Task goal =
From the records below, copy out exactly the lines from the one containing "Task: Open the Frames panel options chevron" to the one containing "Given: Click the Outros Ativos cell", both included. Add nothing else.

Data supplied =
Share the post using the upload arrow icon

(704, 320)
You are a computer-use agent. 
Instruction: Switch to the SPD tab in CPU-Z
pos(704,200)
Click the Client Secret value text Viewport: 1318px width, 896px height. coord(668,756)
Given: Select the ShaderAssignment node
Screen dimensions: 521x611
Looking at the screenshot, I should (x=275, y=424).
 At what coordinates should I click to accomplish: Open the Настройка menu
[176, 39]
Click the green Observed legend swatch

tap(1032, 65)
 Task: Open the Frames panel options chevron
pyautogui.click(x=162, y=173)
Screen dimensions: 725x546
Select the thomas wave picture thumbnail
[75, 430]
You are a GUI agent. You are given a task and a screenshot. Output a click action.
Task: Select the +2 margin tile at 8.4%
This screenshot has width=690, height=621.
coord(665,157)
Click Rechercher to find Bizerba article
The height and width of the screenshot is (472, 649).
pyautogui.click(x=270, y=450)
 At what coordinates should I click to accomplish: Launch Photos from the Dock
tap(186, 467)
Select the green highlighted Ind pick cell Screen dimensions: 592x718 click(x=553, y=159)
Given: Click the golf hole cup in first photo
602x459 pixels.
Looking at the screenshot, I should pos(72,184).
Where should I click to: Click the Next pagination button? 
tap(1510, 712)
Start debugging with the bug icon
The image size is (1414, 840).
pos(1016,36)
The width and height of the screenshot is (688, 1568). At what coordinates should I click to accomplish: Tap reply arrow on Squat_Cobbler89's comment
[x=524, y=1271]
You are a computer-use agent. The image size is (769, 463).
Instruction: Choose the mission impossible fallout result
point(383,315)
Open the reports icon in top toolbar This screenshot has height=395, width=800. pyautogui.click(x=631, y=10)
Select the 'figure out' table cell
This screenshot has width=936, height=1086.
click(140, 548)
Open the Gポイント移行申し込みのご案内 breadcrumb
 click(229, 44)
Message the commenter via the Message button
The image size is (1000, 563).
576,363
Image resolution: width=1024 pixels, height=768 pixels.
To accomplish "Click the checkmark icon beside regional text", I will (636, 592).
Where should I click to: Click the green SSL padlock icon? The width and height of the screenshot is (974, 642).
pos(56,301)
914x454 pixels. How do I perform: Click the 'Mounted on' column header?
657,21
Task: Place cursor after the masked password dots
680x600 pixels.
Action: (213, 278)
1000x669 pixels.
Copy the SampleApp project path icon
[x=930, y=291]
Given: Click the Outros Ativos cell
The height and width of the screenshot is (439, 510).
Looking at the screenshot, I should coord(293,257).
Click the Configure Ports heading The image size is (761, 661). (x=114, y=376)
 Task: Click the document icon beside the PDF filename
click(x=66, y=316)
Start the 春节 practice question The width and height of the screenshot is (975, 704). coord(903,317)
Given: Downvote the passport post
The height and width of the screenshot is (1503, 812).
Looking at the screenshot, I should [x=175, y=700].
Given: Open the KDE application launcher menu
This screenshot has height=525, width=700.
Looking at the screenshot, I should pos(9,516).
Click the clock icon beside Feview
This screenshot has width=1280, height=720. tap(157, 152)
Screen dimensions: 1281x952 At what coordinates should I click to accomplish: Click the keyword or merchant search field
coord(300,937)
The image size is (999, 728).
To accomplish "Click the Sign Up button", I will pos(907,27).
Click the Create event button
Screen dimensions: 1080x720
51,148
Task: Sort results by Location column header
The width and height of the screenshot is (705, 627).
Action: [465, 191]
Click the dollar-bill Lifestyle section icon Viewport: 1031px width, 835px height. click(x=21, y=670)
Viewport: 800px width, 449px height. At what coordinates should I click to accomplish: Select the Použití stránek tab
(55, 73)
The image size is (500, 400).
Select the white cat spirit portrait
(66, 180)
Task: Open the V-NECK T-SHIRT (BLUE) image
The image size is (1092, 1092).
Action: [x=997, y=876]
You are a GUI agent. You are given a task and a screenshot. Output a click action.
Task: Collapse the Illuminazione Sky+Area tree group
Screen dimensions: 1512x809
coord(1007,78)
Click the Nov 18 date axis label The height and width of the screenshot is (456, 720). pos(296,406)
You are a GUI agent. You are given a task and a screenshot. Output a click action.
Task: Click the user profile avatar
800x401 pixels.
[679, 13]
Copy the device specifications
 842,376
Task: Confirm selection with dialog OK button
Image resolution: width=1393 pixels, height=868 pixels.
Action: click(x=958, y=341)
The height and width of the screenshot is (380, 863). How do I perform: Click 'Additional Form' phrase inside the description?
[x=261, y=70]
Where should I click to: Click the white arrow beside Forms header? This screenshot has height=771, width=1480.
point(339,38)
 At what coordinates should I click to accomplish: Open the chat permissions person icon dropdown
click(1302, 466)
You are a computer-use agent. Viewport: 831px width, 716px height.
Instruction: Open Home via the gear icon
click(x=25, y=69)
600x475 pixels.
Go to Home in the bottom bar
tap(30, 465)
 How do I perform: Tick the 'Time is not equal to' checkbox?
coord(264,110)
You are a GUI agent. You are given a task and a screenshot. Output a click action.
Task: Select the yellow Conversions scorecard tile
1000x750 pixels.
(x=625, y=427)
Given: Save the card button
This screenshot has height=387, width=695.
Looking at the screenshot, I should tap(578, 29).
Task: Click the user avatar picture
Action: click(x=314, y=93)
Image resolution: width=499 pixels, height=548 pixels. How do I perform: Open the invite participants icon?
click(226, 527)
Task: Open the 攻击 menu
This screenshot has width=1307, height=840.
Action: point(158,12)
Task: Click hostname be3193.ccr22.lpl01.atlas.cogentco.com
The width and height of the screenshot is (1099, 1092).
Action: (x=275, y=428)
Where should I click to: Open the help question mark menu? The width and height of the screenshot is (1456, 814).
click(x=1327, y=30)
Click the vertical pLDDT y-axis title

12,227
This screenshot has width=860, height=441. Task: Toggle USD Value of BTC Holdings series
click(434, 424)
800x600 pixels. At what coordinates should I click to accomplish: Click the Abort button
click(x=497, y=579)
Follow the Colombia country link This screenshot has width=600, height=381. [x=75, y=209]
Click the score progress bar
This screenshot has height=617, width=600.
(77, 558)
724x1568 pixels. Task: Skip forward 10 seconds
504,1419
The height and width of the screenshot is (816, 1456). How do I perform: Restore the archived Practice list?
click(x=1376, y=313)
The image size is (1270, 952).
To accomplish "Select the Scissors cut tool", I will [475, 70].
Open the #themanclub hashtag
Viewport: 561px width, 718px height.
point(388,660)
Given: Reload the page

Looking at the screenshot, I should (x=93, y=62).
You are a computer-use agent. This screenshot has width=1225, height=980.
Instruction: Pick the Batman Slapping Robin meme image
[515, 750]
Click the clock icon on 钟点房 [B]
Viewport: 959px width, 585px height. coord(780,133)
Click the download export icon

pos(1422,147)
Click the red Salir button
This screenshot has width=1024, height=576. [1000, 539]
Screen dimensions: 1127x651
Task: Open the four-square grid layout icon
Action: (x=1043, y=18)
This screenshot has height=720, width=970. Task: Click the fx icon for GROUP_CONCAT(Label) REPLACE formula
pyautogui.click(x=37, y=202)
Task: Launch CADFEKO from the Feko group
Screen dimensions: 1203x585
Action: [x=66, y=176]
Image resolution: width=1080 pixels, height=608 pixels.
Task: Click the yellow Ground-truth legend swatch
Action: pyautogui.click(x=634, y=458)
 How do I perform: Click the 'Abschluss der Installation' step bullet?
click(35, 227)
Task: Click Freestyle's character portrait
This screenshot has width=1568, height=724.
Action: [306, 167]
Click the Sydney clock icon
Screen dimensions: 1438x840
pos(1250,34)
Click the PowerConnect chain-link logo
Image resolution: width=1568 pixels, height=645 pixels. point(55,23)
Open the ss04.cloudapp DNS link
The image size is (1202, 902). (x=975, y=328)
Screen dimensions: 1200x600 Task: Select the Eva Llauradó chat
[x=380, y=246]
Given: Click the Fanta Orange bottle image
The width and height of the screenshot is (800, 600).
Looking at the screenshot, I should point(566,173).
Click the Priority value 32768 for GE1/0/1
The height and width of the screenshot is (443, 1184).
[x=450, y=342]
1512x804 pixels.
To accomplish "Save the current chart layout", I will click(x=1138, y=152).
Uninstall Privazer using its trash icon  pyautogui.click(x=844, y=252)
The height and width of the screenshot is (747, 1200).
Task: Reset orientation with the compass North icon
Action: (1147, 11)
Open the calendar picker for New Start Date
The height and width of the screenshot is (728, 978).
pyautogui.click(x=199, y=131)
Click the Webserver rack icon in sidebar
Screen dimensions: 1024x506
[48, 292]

Reply =
 Task: Open the Frames panel options chevron
pyautogui.click(x=162, y=173)
Screen dimensions: 725x546
Select the thomas wave picture thumbnail
[75, 430]
You are a GUI agent. You are given a task and a screenshot. Output a click action.
Task: Select the +2 margin tile at 8.4%
This screenshot has width=690, height=621.
coord(665,157)
Click Rechercher to find Bizerba article
The height and width of the screenshot is (472, 649).
pyautogui.click(x=270, y=450)
 At what coordinates should I click to accomplish: Launch Photos from the Dock
tap(186, 467)
Select the green highlighted Ind pick cell Screen dimensions: 592x718 click(x=553, y=159)
Given: Click the golf hole cup in first photo
602x459 pixels.
Looking at the screenshot, I should pos(72,184).
Where should I click to: Click the Next pagination button? 
tap(1510, 712)
Start debugging with the bug icon
The image size is (1414, 840).
pos(1016,36)
The width and height of the screenshot is (688, 1568). At what coordinates should I click to accomplish: Tap reply arrow on Squat_Cobbler89's comment
[x=524, y=1271]
You are a computer-use agent. The image size is (769, 463).
Instruction: Choose the mission impossible fallout result
point(383,315)
Open the reports icon in top toolbar This screenshot has height=395, width=800. pyautogui.click(x=631, y=10)
Select the 'figure out' table cell
This screenshot has width=936, height=1086.
click(140, 548)
Open the Gポイント移行申し込みのご案内 breadcrumb
 click(229, 44)
Message the commenter via the Message button
The image size is (1000, 563).
576,363
Image resolution: width=1024 pixels, height=768 pixels.
To accomplish "Click the checkmark icon beside regional text", I will (636, 592).
Where should I click to: Click the green SSL padlock icon? The width and height of the screenshot is (974, 642).
pos(56,301)
914x454 pixels. How do I perform: Click the 'Mounted on' column header?
657,21
Task: Place cursor after the masked password dots
680x600 pixels.
Action: (213, 278)
1000x669 pixels.
Copy the SampleApp project path icon
[x=930, y=291]
Given: Click the Outros Ativos cell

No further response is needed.